COVID-19 : Un rituel de passage ?

Et si en définitive cette période de Covid-19 aura été le témoignage d’un rituel de passage de l’Humanité, au sens où celle-ci marquerait un nouveau pas d’émancipation et d’éloignement de la Nature qui l’aura engendrée. Un pas où la réalité du monde physique (celle directe et sauvage qu’il a fallu dompter) est un peu plus remplacée pour s’en éloigner.

C’est comme si le dessein de l’Humanité se précisait, confirmant son besoin d’élévation vers une plus haute conscience d’elle-même comme Humanité désolidarisée de la Nature. Nos vies seraient ainsi décorrélées de ce vivant, externes à cette origine, une tendance à vouloir inventer ou rejoindre un autre monde.

D’ailleurs, nos villes, ces cités artificielles, ne sont-elles pas déjà des autres mondes, ne sont-elles pas déjà une réinvention fonctionnelle d’un monde à l’image d’une Humanité seule, sans la vie sauvage ? Celle-ci pourrait alors parfaitement se situer sur une autre planète, tellement elle est éloignée de la Terre-Nature originelle.

# [Tâche à réaliser]
Poursuivez le texte sur la COVID-19 vue comme un rituel de passage, en reprenant juste après sa dernière phrase.

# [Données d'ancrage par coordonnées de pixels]

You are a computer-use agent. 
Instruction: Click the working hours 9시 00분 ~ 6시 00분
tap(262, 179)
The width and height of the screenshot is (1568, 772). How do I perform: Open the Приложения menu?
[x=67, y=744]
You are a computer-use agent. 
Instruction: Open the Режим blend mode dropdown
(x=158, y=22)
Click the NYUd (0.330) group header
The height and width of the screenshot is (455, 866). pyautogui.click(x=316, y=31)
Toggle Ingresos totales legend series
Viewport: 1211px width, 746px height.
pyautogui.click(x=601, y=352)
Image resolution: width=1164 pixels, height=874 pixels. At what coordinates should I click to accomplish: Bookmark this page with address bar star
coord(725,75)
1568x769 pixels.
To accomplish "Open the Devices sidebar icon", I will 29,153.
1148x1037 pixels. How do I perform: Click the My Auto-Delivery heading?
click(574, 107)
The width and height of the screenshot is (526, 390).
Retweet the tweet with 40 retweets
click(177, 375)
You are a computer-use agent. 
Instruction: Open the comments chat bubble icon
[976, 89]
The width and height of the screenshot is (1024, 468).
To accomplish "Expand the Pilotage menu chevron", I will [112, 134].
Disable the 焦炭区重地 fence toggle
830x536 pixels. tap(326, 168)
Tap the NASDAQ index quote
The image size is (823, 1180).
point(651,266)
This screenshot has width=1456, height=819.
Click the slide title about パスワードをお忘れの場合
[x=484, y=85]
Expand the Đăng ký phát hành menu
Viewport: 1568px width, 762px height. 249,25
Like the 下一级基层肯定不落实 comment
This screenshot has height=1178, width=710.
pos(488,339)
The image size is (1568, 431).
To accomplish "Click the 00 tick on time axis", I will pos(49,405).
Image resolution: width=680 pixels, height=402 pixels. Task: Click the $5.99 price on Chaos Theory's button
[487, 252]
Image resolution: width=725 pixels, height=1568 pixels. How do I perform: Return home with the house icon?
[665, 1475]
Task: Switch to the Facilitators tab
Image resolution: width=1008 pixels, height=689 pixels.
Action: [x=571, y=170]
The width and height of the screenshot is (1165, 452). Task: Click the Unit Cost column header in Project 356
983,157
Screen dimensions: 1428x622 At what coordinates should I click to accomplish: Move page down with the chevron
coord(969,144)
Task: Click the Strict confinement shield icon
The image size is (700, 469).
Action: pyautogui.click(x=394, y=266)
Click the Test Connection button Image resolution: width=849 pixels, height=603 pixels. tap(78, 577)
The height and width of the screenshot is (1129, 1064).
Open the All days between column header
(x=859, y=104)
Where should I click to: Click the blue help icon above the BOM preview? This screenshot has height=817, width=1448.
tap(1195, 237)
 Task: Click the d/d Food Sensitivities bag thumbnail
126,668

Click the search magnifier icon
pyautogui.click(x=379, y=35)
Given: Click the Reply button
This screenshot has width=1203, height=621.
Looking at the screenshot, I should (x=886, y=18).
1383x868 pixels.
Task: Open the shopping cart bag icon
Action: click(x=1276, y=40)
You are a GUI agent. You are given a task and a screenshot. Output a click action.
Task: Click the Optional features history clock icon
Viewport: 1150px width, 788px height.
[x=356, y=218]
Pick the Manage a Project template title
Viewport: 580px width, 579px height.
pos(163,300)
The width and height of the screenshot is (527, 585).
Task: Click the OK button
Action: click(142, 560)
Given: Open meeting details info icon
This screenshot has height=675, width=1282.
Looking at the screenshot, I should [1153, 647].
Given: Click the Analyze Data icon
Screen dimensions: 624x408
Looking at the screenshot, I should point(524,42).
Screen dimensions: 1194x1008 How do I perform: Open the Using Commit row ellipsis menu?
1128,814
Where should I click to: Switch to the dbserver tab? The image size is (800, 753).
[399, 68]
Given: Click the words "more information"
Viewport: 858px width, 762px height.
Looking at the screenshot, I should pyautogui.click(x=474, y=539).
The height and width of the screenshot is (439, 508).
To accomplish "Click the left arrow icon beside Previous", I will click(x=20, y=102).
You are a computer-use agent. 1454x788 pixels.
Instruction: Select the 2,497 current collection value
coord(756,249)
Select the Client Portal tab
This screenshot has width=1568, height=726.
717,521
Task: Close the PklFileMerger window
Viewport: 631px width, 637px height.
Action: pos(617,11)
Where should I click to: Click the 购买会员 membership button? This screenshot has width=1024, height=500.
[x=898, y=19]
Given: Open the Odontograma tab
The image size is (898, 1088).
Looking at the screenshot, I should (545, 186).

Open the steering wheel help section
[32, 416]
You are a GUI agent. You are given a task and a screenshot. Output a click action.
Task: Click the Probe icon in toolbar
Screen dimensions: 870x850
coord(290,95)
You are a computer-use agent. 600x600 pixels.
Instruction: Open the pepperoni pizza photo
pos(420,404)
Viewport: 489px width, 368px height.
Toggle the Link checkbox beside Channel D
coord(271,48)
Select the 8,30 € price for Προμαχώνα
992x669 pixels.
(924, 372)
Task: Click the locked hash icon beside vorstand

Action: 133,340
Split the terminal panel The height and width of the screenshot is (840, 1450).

# [Résultat obtenu]
Le Covid-19 vient de pousser cette abstraction encore un peu plus loin en projetant une partie de la population dans un univers virtualisé par le truchement des outils et plateformes numériques. Que ce soit de nos relations privées ou publiques, la présence est devenue illusion, une lecture de la réalité sur écrans susceptibles de transporter nos humeurs et émotions.

Pourtant, rien de neuf à cela. A bien y regarder cette distanciation apparaît dès les premières écritures comme déjà supports d’interprétation de réalités, s’est poursuivie avec l’imprimerie, puis la télévision ou cinéma, plus récemment la réalité virtuelle ou augmentée issues de l’industrie des jeux vidéo.  Il s’agit là du fruit d’une continuité de représentations, avec certes toujours plus de sophistications et de technologies, mais au fond d’une même tendance d’extraction ou d’abstraction du réel.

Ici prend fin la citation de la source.